There is, however, evidence China did try to cover-up the existence and spread of the coronavirus. China also silenced whistleblowers (mostly Chinese doctors in Wuhan) that discovered the new disease and misled WHO about the disease's spread. One study concluded that if the Chinese government had acted more quickly, COVID-19’s global spread might have been greatly curtailed.

New York City, whose 72,324 confirmed COVID-19 cases as of Tuesday morning is the seventh highest in the world, recorded a new horrific milestone with 727 deaths in 24 hours, its largest single-day death toll.

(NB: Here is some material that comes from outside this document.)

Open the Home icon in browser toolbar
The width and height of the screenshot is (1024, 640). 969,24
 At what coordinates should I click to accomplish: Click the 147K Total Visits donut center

The Big Apple remains the hardest hit city in the U.S. as deaths go, and its peak daily death numbers are expected to occur next week. The New York City Department of Health and Mental Hygiene (DOHMH) revealed the city is mouring 3,202 deaths as of 9:30 a.m. Tuesday, an unprecedented jump of 727 fatalities from 24 hours earlier. On Monday morning, DOHMH reported the casualty toll at 67,820 cases and 2,475 deaths.

The city accounted for 52% of New York State's total confirmed cases (138,863) and 58% of the state's total deaths (5,489), based on Worldometer data. If New York State were a country, it would be the second most coronavirus infected country in the world after the United States (367,004 cases), and ahead of Spain (136,675 cases) and Italy (132,547 cases).

“Each passing day brings more tragedy and this is one of the hardest yet," said Mayor de Blasio in a statement. "My heart goes out to everyone who has lost someone during this ongoing battle. Please hear me when I say: I will give my all fighting for every New Yorker until our city is through this.”

Tuesday’s historic death toll means the number of people in New York City falling victim to COVID-19 now surpasses the 2,977 killed at the World Trade Center, the Pentagon, and four hijacked planes on September 11, 2001.

Bodies are moved to a refrigeration truck serving as a temporary morgue in New York, the main focus of the US outbreak, with more than 4,750 deaths Bodies are moved to a refrigeration truck serving as a temporary morgue in New York, the main focus of the US outbreak, with more than 4,750 deaths Photo: AFP / Bryan R. Smith

New York State's terrible casualty count has allowed the development of a more accurate profile about the disease's victims. Among the findings according to Department of Health and Mental Hygiene (DOHMH) data:

  • The majority of New York’s COVID-19 deaths are men, especially elderly men.
  • Of the 4,758 deaths since the first one was recorded on March 14, 61% are men and 39% are women
  • 86% of all deaths are among people with underlying illnesses such as hypertension and diabetes.
  • 4,089 of those that died had at least one other chronic disease.
  • The leading underlying illness was hypertension, which occurred in 55% of the deaths. Diabetes was involved in 1,755 deaths, or 37% of the cases.
  • 63% of deaths were among those 70 years-old and older
  • Only 7% of the cases involved persons 49 years-old and younger.
  • Illnesses that also contributed the most to the deaths were hyperlipidemia, coronary artery disease, renal disease and dementia.